Act on trends, not individual data points. A single slow PR doesn't mean anything. Three consecutive weeks of increasing review time means something. Look for sustained patterns before making process changes.
Never use metrics to evaluate individuals. The moment developers feel that review time or cycle time is being used in performance reviews, they'll game the metrics. Use metrics to improve the system, not to judge the people in it. This is non-negotiable.
Reassess quarterly. Are the metrics you're tracking still the right ones? Has the bottleneck shifted? Maybe review time is great now but PR size has crept up. Rotate your attention to where the constraint is.

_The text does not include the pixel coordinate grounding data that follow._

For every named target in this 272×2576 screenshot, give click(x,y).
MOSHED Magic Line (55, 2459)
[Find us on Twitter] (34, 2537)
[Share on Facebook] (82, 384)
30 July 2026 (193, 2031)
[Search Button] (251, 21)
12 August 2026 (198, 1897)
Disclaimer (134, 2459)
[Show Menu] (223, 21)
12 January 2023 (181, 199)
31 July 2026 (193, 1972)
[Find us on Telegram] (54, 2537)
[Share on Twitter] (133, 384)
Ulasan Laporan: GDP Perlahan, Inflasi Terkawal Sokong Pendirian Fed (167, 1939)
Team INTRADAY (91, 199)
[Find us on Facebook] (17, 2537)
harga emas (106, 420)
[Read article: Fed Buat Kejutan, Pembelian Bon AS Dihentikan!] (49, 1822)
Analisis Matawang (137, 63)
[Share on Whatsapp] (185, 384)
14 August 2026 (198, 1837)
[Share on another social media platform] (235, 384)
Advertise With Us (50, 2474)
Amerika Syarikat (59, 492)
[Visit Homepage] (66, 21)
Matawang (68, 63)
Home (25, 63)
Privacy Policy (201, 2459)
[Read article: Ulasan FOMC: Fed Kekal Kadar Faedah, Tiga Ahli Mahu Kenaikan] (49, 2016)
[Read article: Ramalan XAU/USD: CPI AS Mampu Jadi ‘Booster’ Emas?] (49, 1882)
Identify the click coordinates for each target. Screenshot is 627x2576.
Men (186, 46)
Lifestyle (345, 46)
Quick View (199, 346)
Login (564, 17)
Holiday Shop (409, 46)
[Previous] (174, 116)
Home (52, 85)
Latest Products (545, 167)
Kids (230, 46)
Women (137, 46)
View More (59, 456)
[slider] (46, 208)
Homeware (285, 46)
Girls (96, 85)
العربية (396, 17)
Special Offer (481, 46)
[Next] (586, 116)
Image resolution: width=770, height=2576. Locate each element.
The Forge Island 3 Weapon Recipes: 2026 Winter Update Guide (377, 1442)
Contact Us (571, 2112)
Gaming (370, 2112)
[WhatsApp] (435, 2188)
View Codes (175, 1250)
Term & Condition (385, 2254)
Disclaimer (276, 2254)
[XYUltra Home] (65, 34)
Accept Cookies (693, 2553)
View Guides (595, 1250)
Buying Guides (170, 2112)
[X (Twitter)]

Measure What Matters to Your Team
The best engineering metrics are the ones your team actually looks at and acts on. A perfect DORA dashboard that nobody checks is worth less than a single metric — PR review time — that the team reviews every Monday and actively improves.
We built Revvie because we believe PR review time is the most actionable metric for most teams. It surfaces review health directly in Slack, where your team already works, so the data stays visible without adding another dashboard to your rotation. But whatever tools you use, start with the metric that's closest to the pain your team actually feels. That's where the leverage is.